In an ivf clinic in nepal, PGT is not a standalone test. It is part of a larger IVF workflow.
The patients most likely to benefit are usually those with a defined clinical reason.
A good fertility center should not start with “Do you want PGT?” It should start with “What reproductive risk are we trying to reduce?” That is the question that separates medical judgment from sales language.
One reason the topic of PGT Myths vs Facts is so important is that the public conversation often treats all forms of PGT as equal. They are not.
| PGT type | Best-supported use | Evidence nuance |
| PGT-M | Avoiding transmission of a known single-gene disorder | Strong clinical value when the familial mutation is defined |
| PGT-SR | For parental structural rearrangements | Well-established in indicated cases |
| PGT-A | Screening for chromosome number abnormalities | Use is common, but routine use for all IVF patients remains debated |
This is where many fertility articles fail. They imply that because one type of PGT is clearly useful, all types are equally proven in all scenarios. That is not supported by current guidance.
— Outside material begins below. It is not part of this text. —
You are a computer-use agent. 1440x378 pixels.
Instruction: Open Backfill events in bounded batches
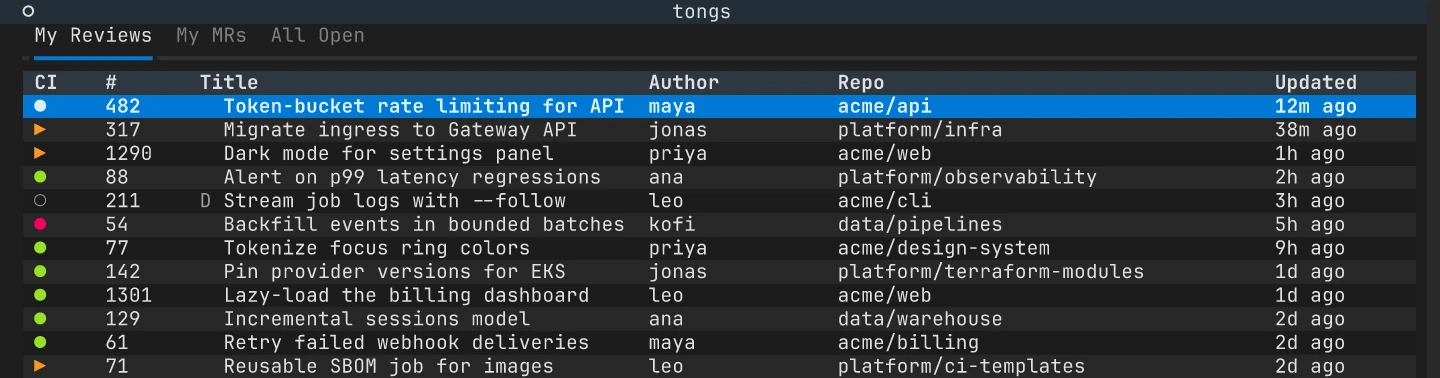pyautogui.click(x=719, y=225)
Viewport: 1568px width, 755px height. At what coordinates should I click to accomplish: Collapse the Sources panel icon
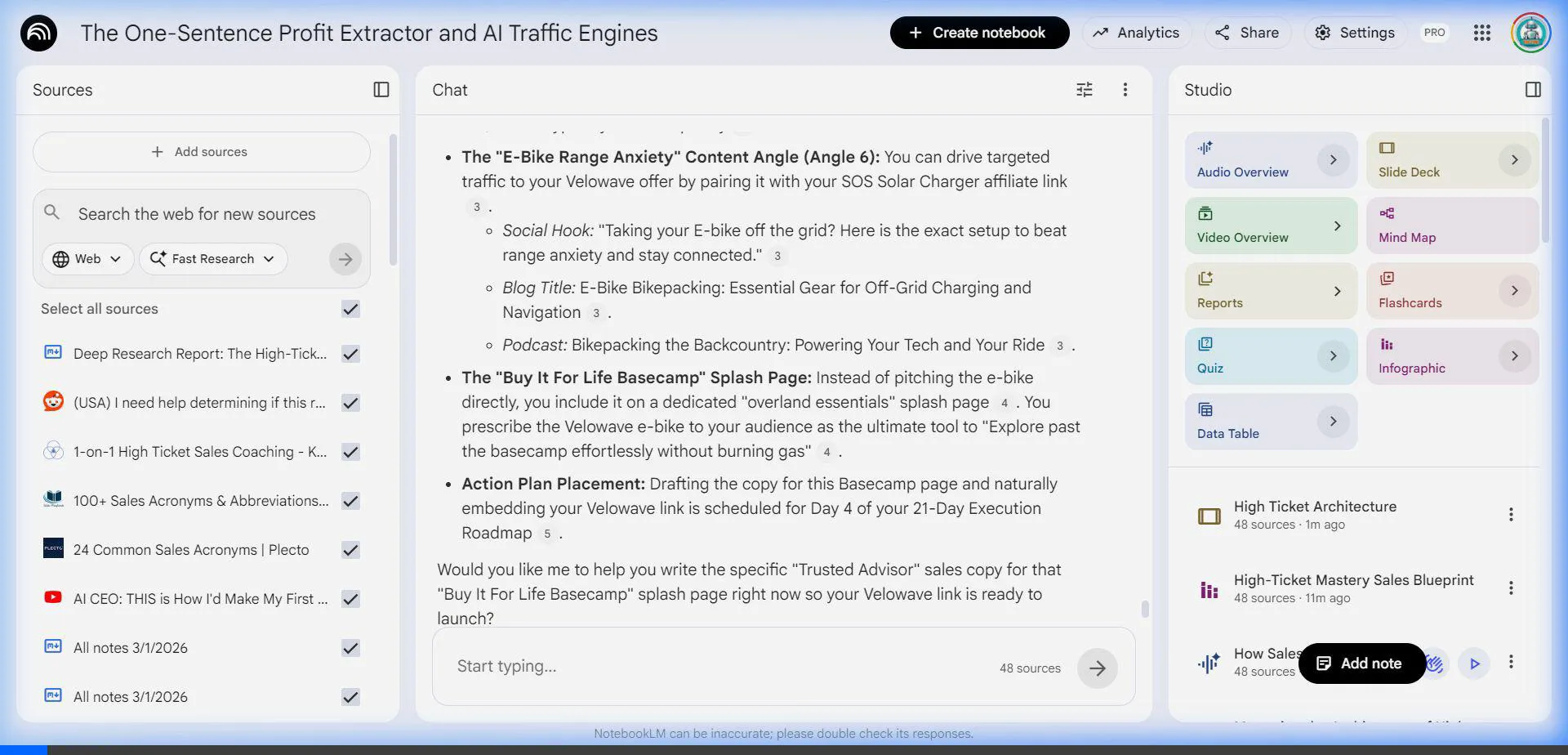(381, 90)
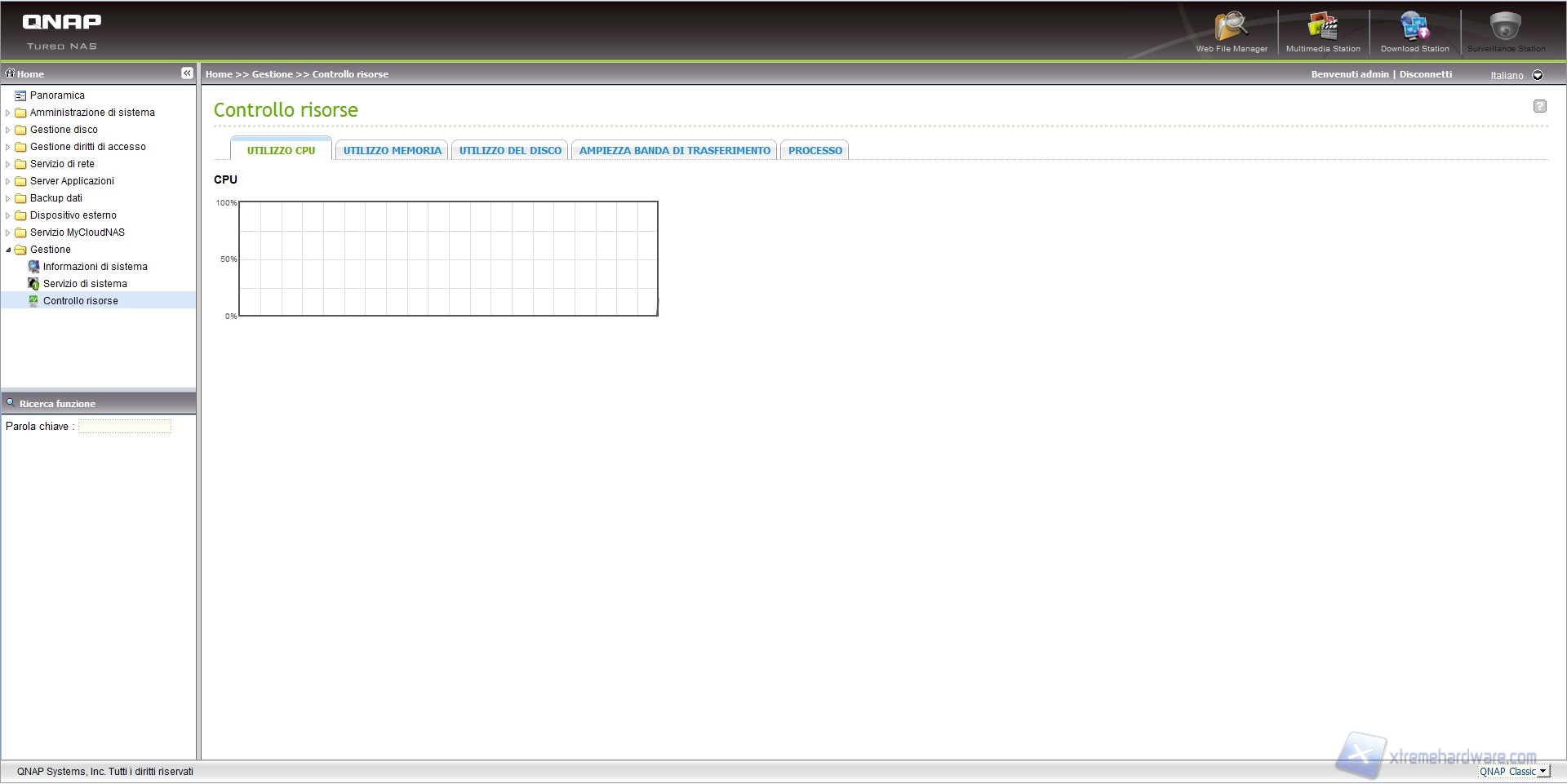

For anyone researching PGT in Nepal, the better decision usually comes from asking sharper questions, not just comparing package prices.

At Slavica IVF and Research Center, PGT is listed among the center’s core fertility services in Kathmandu. The clinic’s team pages identify Dr. Ajaya Jang Kunwar, Chairman and Clinical Embryologist, with over 20 years of teaching and research experience and specialized training in embryo biopsy, Dr. Nikita Dhakal, MD in Obstetrics and Gynaecology and IVF Specialist, with fellowship training in fertility treatment in New Delhi and prior IVF leadership experience in Kathmandu and Dr. Nilam Thakur Kunwar, a highly accomplished Clinical Geneticist with an MBBS degree from Kathmandu Medical College Teaching Hospital and an MSc in Clinical Genetics from the University of Colombo, Sri Lanka. Those details matter because PGT outcomes depend heavily on specialist counseling, embryology quality, and the accuracy of test interpretation.
The biggest myth is that PGT guarantees a healthy baby. It does not. It can reduce selected genetic risks and improve embryo selection in some cases, but it cannot guarantee pregnancy, live birth, or perfect health.
No. Routine use for every patient is not supported equally across all scenarios. The benefit depends on age, reproductive history, family genetics, and the specific type of PGT being considered.
Yes. PGT is offered by fertility centers in Nepal, including Slavica IVF and Research Center, which lists Preimplantation Genetic Testing among its services.
No. ACOG recommends that prenatal screening and diagnostic testing still be offered because PGT is not fully comprehensive or uniformly accurate.
No. PGT only tests for the conditions or abnormalities targeted by the method being used. It is powerful, but not universal.
No. PGT-A screens chromosome number. PGT-M tests for a known single-gene disorder. They answer different clinical questions and should not be confused.
Patients with a known inherited condition, a parental translocation, selected recurrent miscarriage history, or age-related aneuploidy concerns may be candidates after proper fertility and genetic counseling.
The most accurate way to think about PGT Myths vs Facts is this: PGT is not magic, and it is not meaningless. It is a targeted decision tool. In the right case, it can be highly valuable. In the wrong case, it can add cost, complexity, and false confidence.